I've been dithering and delaying for months about some major software updates I needed to do, and as a result I haven't been doing much economic commentary. I had to change a key program which is essential to easy manipulation of time series in Excel spreadsheets and since VBA (Visual Basic) is such a clumsy language, every time I considered doing it, I put it off to the next day. Anyway, you'll be glad to hear, I'm sure, that I've finally done the update, and it seems to be working, so far.
Meanwhile, behind the scenes (as it were), I've been extending my interest rate times series backwards. For over 20 years, I've been updating my spreadsheets with my own fair hand for most major world markets, but I decided I needed to add some smaller and developing economies to the data I monitor. You can see the first result in the chart below. It shows average central bank discount rates, weighted by PPP GDP for the world as a whole. I had been using data for just 50% of the world (mostly developed countries), and the new time series I've added have increased this to 83%. The biggest economy I added was China, but I also added Turkey, Indonesia, India, Russia, Taiwan and Korea and a couple of others.
The broader average is higher than the older one, reflecting higher inflation rates, but the cyclical movements are pretty similar. Even though the USA, Europe and Japan haven't (yet) starting raising their discount rates, the world average has started to rise. Interest rates were cut to emergency lows in response to the Covid Crash, and will now move back to pre-pandemic levels.
The secular downtrend in interest rates has driven secular bull markets in shares and property, and I expect that a return to "normal" levels will puncture these bull markets. We may have already seen the beginnings of that inevitable downturn over the last few days.

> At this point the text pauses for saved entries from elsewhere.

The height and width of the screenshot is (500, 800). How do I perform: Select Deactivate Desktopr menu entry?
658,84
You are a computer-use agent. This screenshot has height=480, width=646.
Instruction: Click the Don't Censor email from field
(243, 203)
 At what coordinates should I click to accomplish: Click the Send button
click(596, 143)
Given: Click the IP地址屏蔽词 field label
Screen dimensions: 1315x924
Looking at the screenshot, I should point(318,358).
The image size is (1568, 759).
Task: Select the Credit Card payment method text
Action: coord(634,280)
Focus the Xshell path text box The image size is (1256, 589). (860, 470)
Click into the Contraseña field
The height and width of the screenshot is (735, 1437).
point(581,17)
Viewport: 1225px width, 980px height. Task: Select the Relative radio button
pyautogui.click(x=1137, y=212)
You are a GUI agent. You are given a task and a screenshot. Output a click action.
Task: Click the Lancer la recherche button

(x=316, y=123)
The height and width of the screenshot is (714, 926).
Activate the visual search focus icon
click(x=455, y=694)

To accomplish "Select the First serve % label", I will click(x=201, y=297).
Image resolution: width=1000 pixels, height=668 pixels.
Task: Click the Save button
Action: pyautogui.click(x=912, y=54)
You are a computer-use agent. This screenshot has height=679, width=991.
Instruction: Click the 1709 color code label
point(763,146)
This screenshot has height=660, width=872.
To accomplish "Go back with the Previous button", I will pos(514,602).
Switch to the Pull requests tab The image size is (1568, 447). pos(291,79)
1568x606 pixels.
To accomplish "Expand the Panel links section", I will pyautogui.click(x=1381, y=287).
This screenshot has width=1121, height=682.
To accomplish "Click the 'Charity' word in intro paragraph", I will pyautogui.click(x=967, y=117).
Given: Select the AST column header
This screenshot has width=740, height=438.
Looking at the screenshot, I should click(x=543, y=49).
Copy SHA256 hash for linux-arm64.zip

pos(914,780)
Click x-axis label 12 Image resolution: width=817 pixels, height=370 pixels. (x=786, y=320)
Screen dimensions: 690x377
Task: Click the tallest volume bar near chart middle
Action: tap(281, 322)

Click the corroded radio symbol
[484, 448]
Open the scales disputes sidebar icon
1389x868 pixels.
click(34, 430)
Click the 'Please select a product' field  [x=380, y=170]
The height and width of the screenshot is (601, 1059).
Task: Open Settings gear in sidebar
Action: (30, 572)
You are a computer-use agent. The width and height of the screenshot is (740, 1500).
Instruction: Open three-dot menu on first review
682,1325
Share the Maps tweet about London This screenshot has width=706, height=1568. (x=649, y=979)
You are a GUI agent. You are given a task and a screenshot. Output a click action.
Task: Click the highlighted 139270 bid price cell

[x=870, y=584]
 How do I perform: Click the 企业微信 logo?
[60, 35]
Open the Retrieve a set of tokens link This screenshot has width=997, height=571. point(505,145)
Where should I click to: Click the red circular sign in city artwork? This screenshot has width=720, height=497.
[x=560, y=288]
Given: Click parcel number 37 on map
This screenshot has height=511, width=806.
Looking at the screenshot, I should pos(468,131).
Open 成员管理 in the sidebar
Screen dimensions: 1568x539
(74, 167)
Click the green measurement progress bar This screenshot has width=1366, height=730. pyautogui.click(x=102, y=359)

I've started the same process that I've done with world discount rates with world bond yields. I haven't yet got bond yields for all the countries I monitor going back 20 years, but I am gradually extending my time series backwards/ In the meantime, you can see how bond yields have trended sharply upwards in the last couple of weeks, moving to new post-pandemic highs. Rising bond yields affect (reduce) property and share valuations, eventually. Not good for these two asset classes.